Exercise goal: What you return must match the records exactly, line for line.

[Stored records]
-*-

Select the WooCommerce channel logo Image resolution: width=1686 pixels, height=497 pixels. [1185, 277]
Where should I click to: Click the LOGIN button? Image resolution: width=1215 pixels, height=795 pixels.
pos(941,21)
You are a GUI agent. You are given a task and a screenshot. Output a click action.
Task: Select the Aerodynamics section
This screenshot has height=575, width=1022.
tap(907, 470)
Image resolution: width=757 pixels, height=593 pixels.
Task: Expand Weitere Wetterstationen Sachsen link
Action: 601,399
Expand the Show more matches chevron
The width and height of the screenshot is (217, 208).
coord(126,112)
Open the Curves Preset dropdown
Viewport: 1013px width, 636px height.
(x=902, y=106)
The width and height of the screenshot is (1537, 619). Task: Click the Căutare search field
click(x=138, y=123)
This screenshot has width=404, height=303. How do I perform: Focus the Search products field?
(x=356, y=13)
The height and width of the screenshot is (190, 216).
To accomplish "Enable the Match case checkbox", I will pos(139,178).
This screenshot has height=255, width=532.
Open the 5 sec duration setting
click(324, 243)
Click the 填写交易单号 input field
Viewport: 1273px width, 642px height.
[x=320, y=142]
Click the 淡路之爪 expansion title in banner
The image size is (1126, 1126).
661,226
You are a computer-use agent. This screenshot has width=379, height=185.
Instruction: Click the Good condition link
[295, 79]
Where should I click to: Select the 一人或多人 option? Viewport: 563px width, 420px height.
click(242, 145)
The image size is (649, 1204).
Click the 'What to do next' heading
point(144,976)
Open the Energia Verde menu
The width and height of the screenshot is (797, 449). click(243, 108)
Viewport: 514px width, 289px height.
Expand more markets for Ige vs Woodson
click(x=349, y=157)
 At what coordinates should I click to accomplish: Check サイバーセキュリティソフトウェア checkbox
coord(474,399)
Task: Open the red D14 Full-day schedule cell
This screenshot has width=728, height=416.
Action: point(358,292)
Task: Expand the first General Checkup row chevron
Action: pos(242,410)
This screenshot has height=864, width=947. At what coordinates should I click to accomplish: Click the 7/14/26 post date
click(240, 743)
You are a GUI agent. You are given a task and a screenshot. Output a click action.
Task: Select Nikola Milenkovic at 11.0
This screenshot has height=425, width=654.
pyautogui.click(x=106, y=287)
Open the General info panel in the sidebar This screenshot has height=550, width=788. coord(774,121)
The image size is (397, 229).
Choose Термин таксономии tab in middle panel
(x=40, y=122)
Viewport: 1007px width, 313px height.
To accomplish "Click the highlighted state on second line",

-*-

Worked solution:
Select the WooCommerce channel logo Image resolution: width=1686 pixels, height=497 pixels. [1185, 277]
Where should I click to: Click the LOGIN button? Image resolution: width=1215 pixels, height=795 pixels.
pos(941,21)
You are a GUI agent. You are given a task and a screenshot. Output a click action.
Task: Select the Aerodynamics section
This screenshot has height=575, width=1022.
tap(907, 470)
Image resolution: width=757 pixels, height=593 pixels.
Task: Expand Weitere Wetterstationen Sachsen link
Action: 601,399
Expand the Show more matches chevron
The width and height of the screenshot is (217, 208).
coord(126,112)
Open the Curves Preset dropdown
Viewport: 1013px width, 636px height.
(x=902, y=106)
The width and height of the screenshot is (1537, 619). Task: Click the Căutare search field
click(x=138, y=123)
This screenshot has width=404, height=303. How do I perform: Focus the Search products field?
(x=356, y=13)
The height and width of the screenshot is (190, 216).
To accomplish "Enable the Match case checkbox", I will pos(139,178).
This screenshot has height=255, width=532.
Open the 5 sec duration setting
click(324, 243)
Click the 填写交易单号 input field
Viewport: 1273px width, 642px height.
[x=320, y=142]
Click the 淡路之爪 expansion title in banner
The image size is (1126, 1126).
661,226
You are a computer-use agent. This screenshot has width=379, height=185.
Instruction: Click the Good condition link
[295, 79]
Where should I click to: Select the 一人或多人 option? Viewport: 563px width, 420px height.
click(242, 145)
The image size is (649, 1204).
Click the 'What to do next' heading
point(144,976)
Open the Energia Verde menu
The width and height of the screenshot is (797, 449). click(243, 108)
Viewport: 514px width, 289px height.
Expand more markets for Ige vs Woodson
click(x=349, y=157)
 At what coordinates should I click to accomplish: Check サイバーセキュリティソフトウェア checkbox
coord(474,399)
Task: Open the red D14 Full-day schedule cell
This screenshot has width=728, height=416.
Action: point(358,292)
Task: Expand the first General Checkup row chevron
Action: pos(242,410)
This screenshot has height=864, width=947. At what coordinates should I click to accomplish: Click the 7/14/26 post date
click(240, 743)
You are a GUI agent. You are given a task and a screenshot. Output a click action.
Task: Select Nikola Milenkovic at 11.0
This screenshot has height=425, width=654.
pyautogui.click(x=106, y=287)
Open the General info panel in the sidebar This screenshot has height=550, width=788. coord(774,121)
The image size is (397, 229).
Choose Термин таксономии tab in middle panel
(x=40, y=122)
Viewport: 1007px width, 313px height.
To accomplish "Click the highlighted state on second line",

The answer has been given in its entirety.